Taaltheorie en Taalverwerking

Linguistics and Language Processing

6 EC

Semester 2, periode 5

5082TATA6Y

Eigenaar Bachelor Kunstmatige Intelligentie
Coördinator dr. J.A. Burgoyne
Onderdeel van Minor Kunstmatige Intelligentie, jaar 1Bachelor Kunstmatige Intelligentie, jaar 1Bachelor Bèta-gamma, major Kunstmatige Intelligentie, jaar 2

Studiewijzer 2017/2018

Globale inhoud

Our ability to use natural language to communicate with each other and to record information is one of the main features that makes us intelligent. However, while we use language effortlessly in our everyday life, computers have a hard time processing natural languages such as English or Dutch. Computational linguistics is a subfield of artificial intelligence at the interface of linguistic theory and computer science, which aims at endowing computers with the ability to process natural language. The ultimate goal is to develop artificial agents that can automatically acquire information from text or that can communicate with humans via intelligent interfaces or in human-robot interaction.

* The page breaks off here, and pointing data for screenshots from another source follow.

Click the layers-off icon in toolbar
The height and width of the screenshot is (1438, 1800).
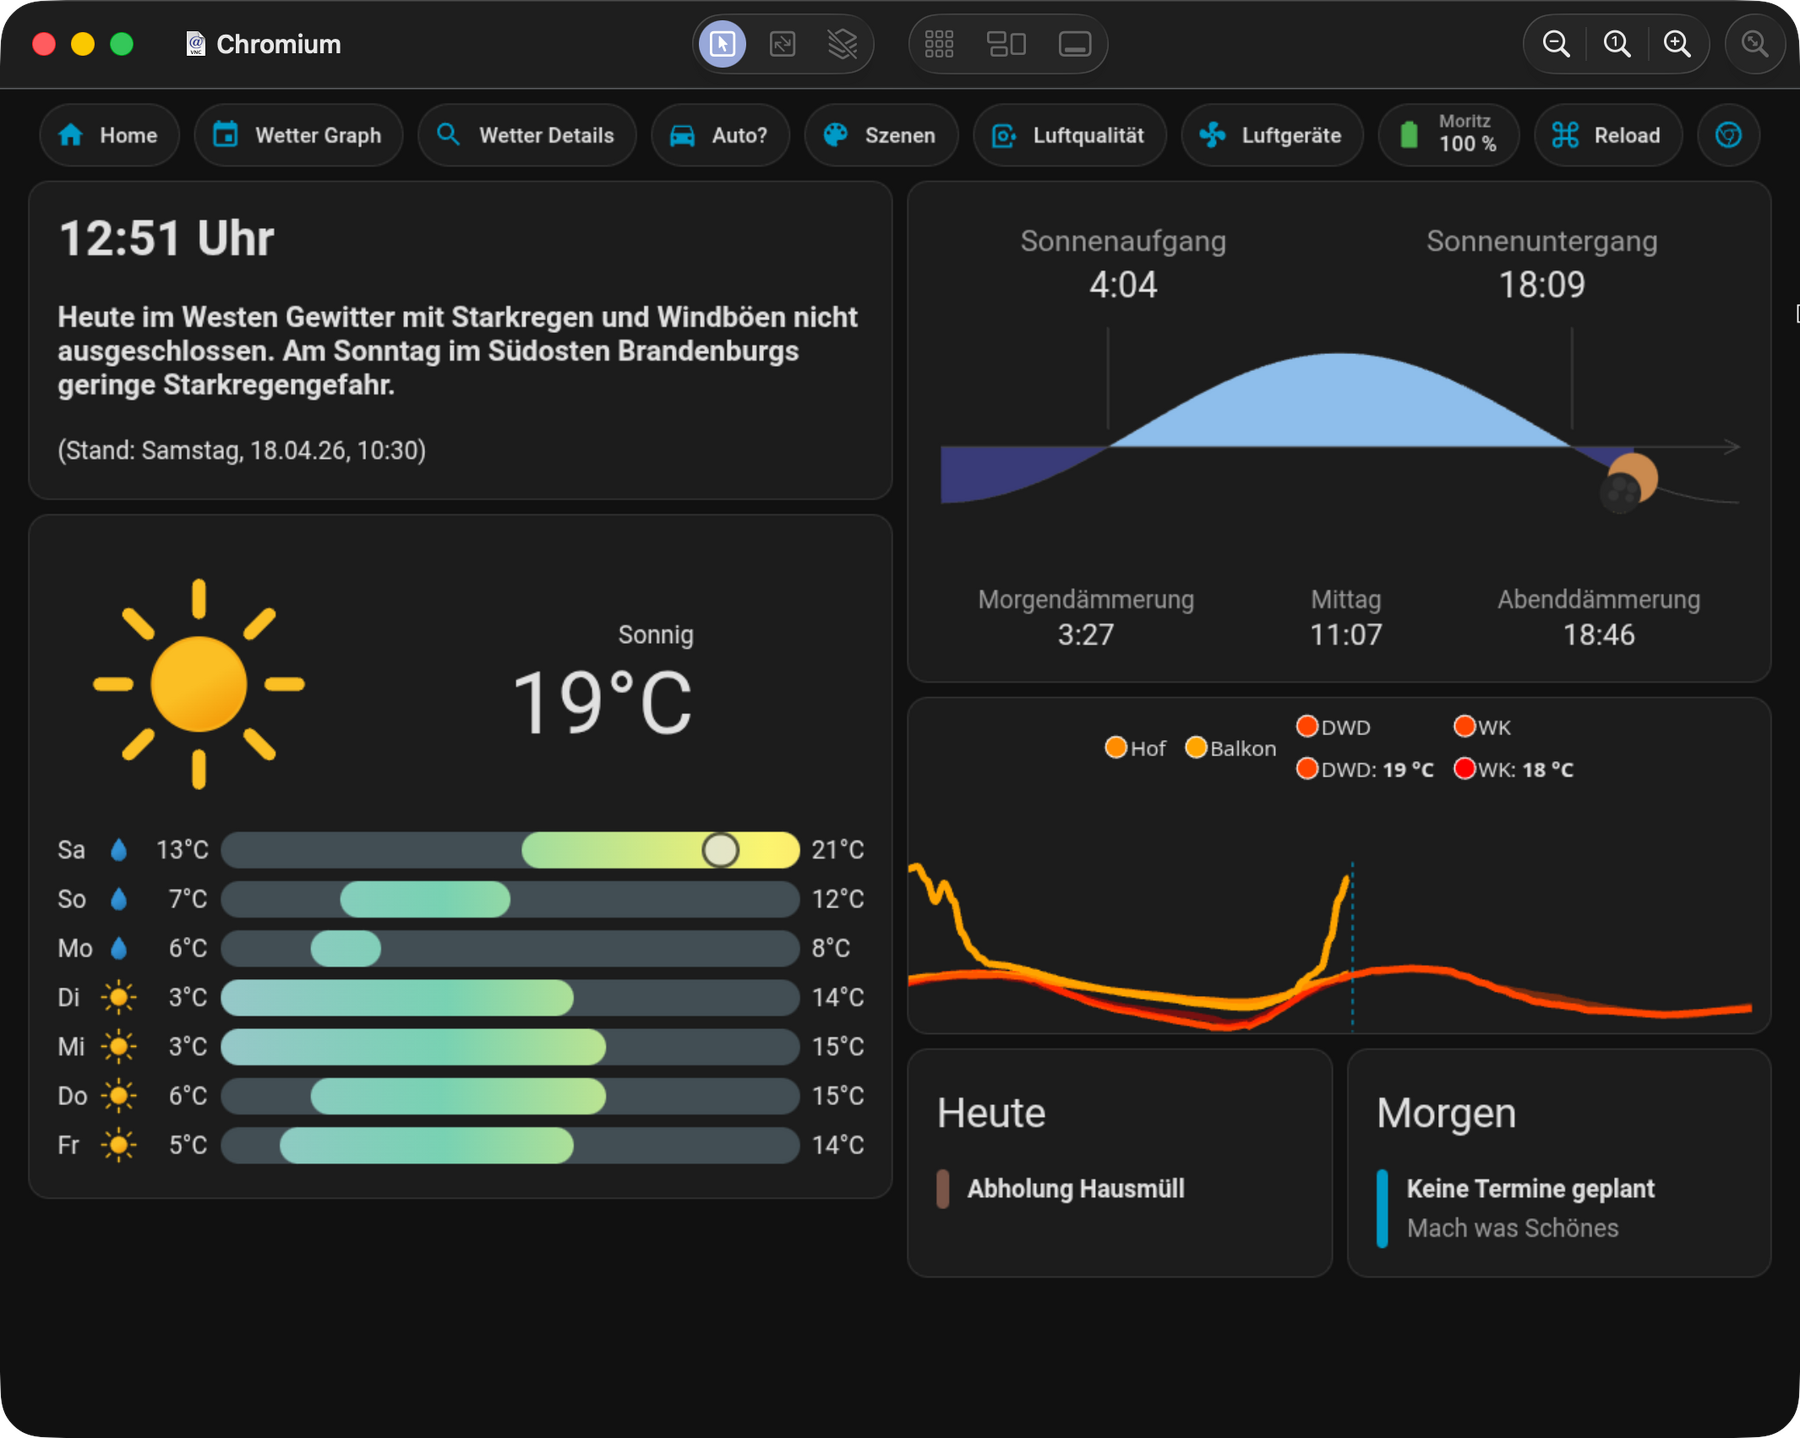(x=842, y=44)
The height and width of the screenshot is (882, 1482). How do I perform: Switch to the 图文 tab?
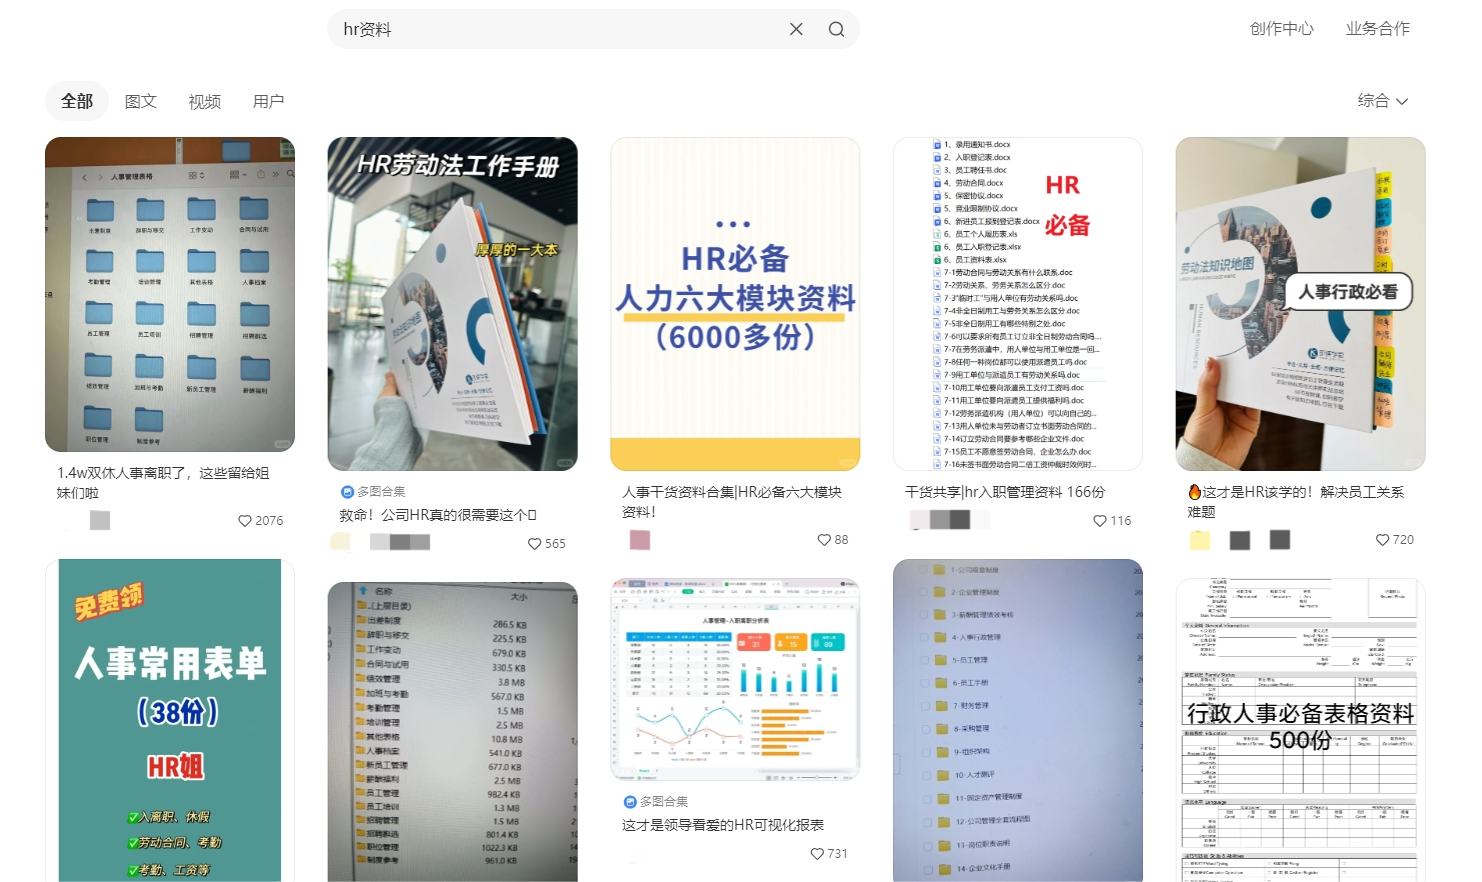pyautogui.click(x=141, y=101)
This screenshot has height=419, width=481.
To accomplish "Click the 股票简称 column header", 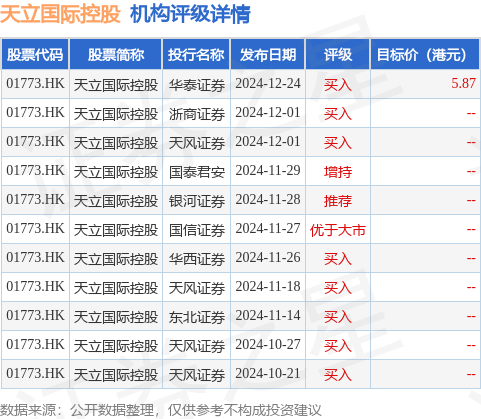I will [116, 54].
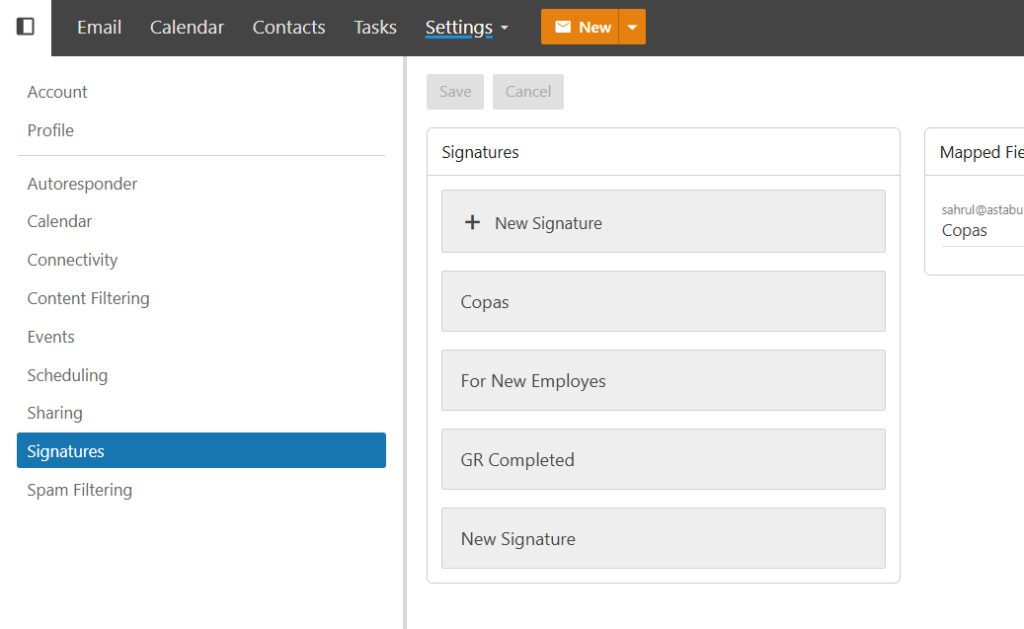Open the last New Signature entry
1024x629 pixels.
coord(663,538)
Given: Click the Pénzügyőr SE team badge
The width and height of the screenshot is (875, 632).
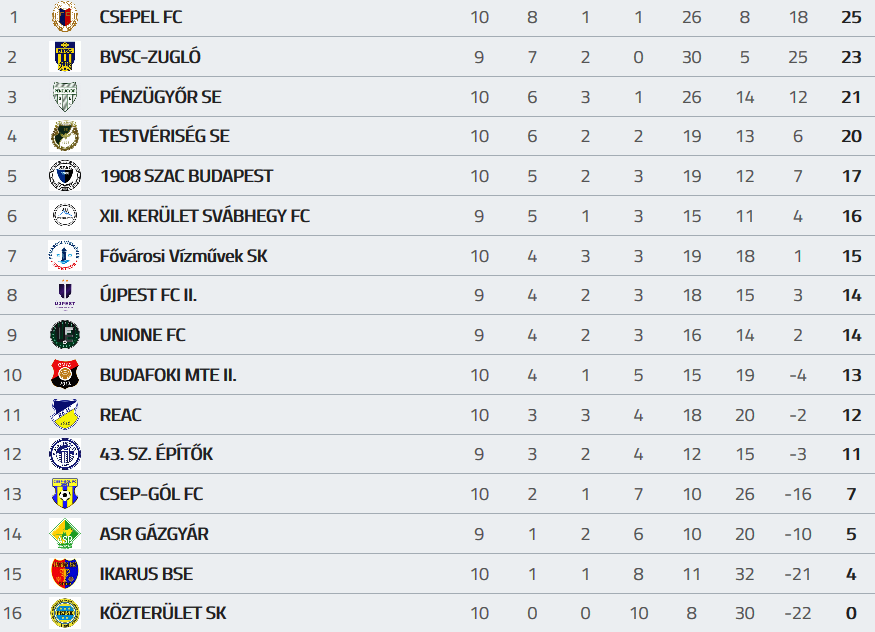Looking at the screenshot, I should point(65,97).
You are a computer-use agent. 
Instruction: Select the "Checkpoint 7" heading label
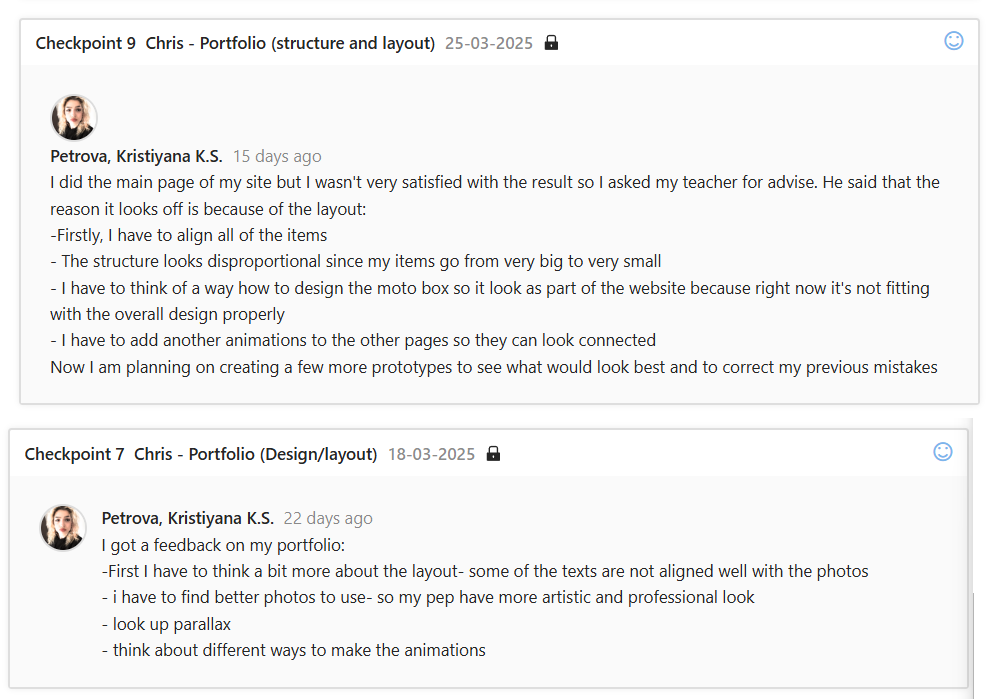pyautogui.click(x=75, y=454)
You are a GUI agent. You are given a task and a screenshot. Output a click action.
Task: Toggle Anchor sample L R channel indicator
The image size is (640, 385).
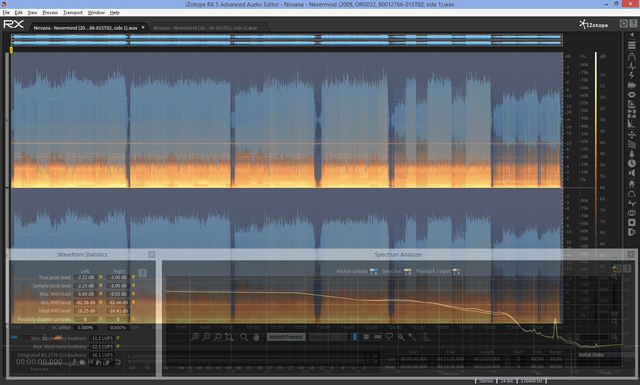373,272
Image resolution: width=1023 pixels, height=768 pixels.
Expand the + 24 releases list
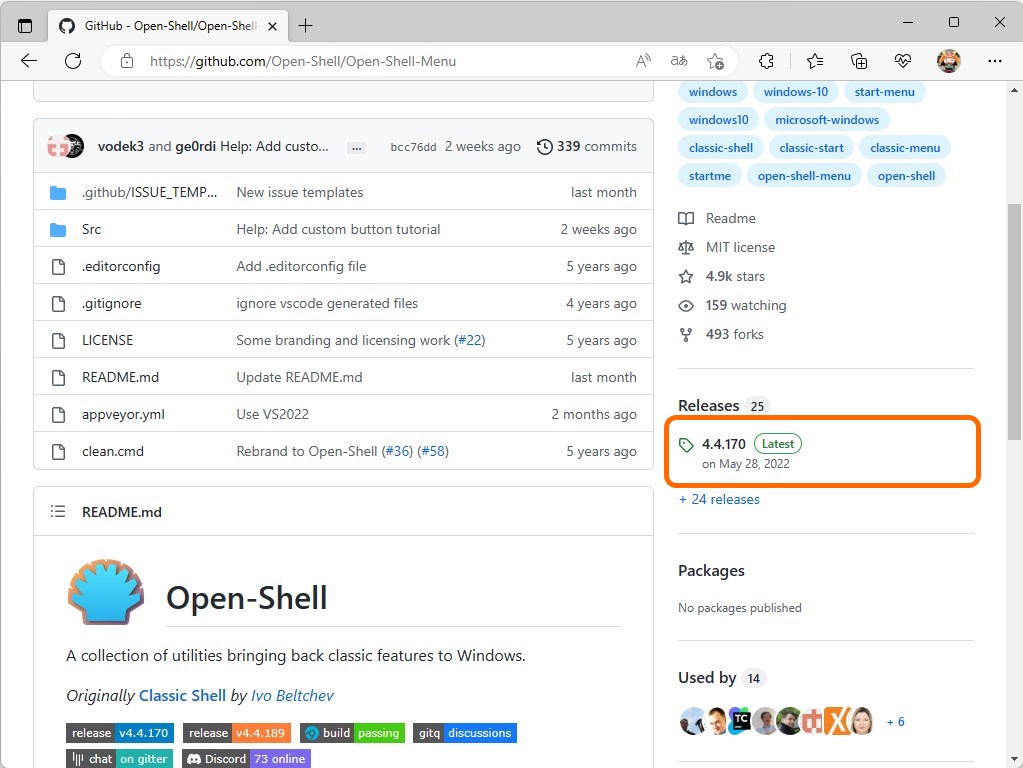pos(718,499)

This course introduces students to some of the core topics in computational linguistics and natural language processing. We will focus on foundational aspects, paying special attention to rule-based methods. The course provides background for the second-year course Natuurlijke Taalmodellen en Interfaces, which focuses on data-driven probabilistic methods. 

The course covers the following key topics in language processing at an introductory level:

  • formal languages and automata
  • syntactic structure and syntactic parsing
  • logic-based compositional semantics
  • word meaning and semantic similarity

Studiemateriaal

Literatuur

  • Daniel Jurafsky & James H. Martin, 'Speech and Language Processing' (2nd Edition) Pearson Prentice Hall, 2009. This book provides a comprehensive and in-depth overview of the field. Only around seven or eight chapters will be covered in this course. The book is also used in the second-year course of the BSc AI 'Natuurlijke taalmodellen en interfaces'. There is also a draft of the third edition of Jurafsky and Martin available online. Although the second edition remains the official text for the course, wherever possible, references to the relevant chapters of the third edition will be given for reading assignments.

Software

Overig

  • Het materiaal op de Blackboard site van Practicum Academische Vaardigheden (www.practicumav.nl)
  • Other online materials will be pointed out during the course. Slides will be available on Blackboard after each lecture.

Leerdoelen

The overall aim of this course is to introduce students to fundamental topics in computational linguistics and natural language processing. By the end of the course, students should be able to:

  • Demonstrate an understanding of the basic concepts in computational linguistics by being able to define them and to apply them to natural language processing problems.
  • Analyse the structure and the meaning of natural language expressions and describe the main computational challenges involved in doing so automatically.
  • Use NLTK to conduct a small natural language processing project and write a technical report of the project and its results (PAV).

Onderwijsvormen

  • Hoorcollege
  • Werkcollege
  • Laptopcollege

The course consists of lectures (hoorcolleges) where the theoretical material is explained and discussed and practical sessions (werkcolleges and laptopcolleges). In the practical sessions students will work in pairs on exercises related to the contents introduced during the lectures. 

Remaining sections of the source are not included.